Quality engineering relies on informative responses to assess the effect of process input variables. The ideal response for hMSCs is differentiation of the cells to the lineage(s) of clinical or application interest, thereby proving the utility or multi-potent capacity. However, variation in the relatively lengthy and poorly controlled differentiation process is likely to mask effects from the expansion process and this is therefore an inappropriate response for a screening experiment. Surface markers are an alternative form of response that can act as an analogue. These are quantifiable immediately from the expansion process and are therefore more likely to be sensitive to small variations in the expansion process (although it is recognised that their interpretation is less definitive than that of the differentiation response). STRO-1 and alkaline phosphatase (ALP) are informative surface marker responses that have previously been shown to indicate the proportion of progenitors relative to the proportion of cells committed to the osteogenic lineage respectively in a bone marrow-derived population (Gronthos et al., 1999, Dennis et al., 2002, Stewart et al., 2003, Song et al., 2005). There are also many other characteristic hMSC surface markers such as CD105, CD166, CD90 and CD71 that could be used as indicators of cell character (Fibbe, 2002).

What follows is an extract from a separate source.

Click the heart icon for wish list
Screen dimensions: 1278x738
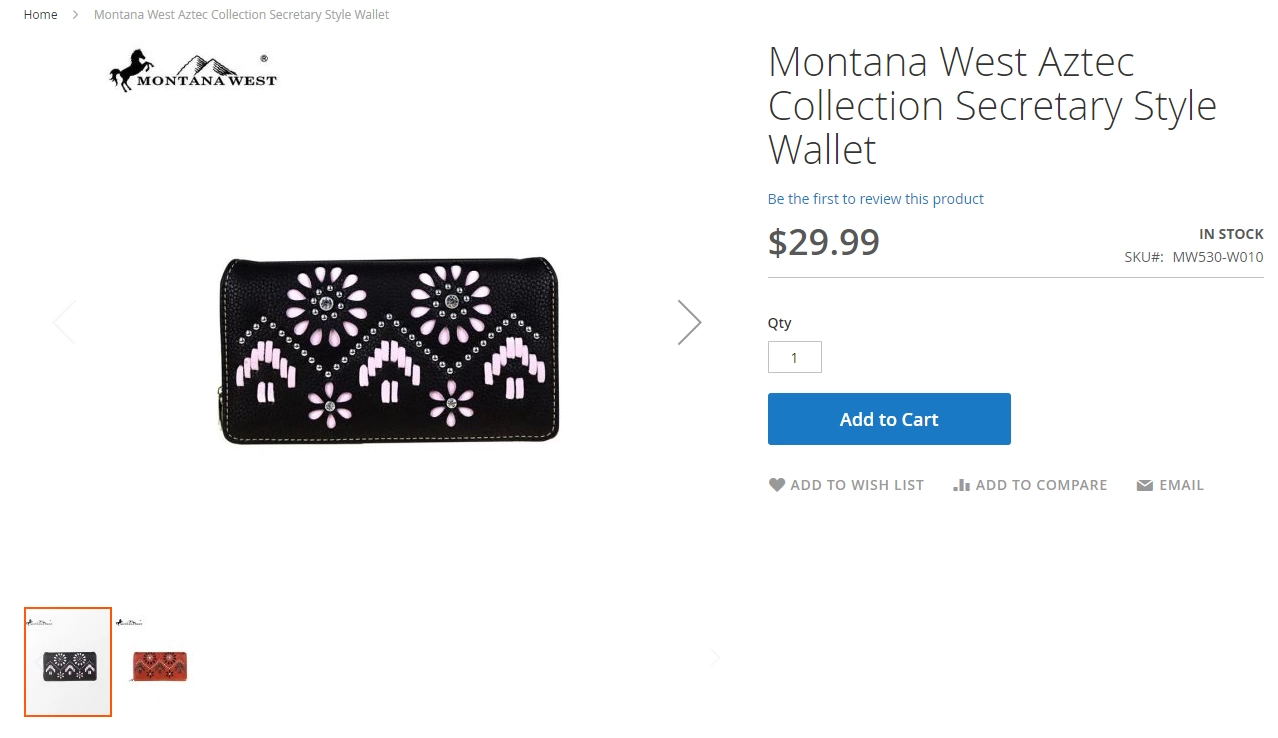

We have previously demonstrated the expansion of an hMSC population using an automated cell culture platform with appropriate manufacturing unit process, scale, and process control capability (Thomas et al., 2007). Here we describe the use of a quality engineering approach to investigate sources of variation in the automated in vitro expansion of an hMSC population. In brief, a factorial screening experiment was used to investigate the effects of different levels of selected key hMSC culture factors and their interactions on the variation of important selected process responses. This is an important early step in process optimisation and a necessary approach to achieve capable manufacturing of cell-based products.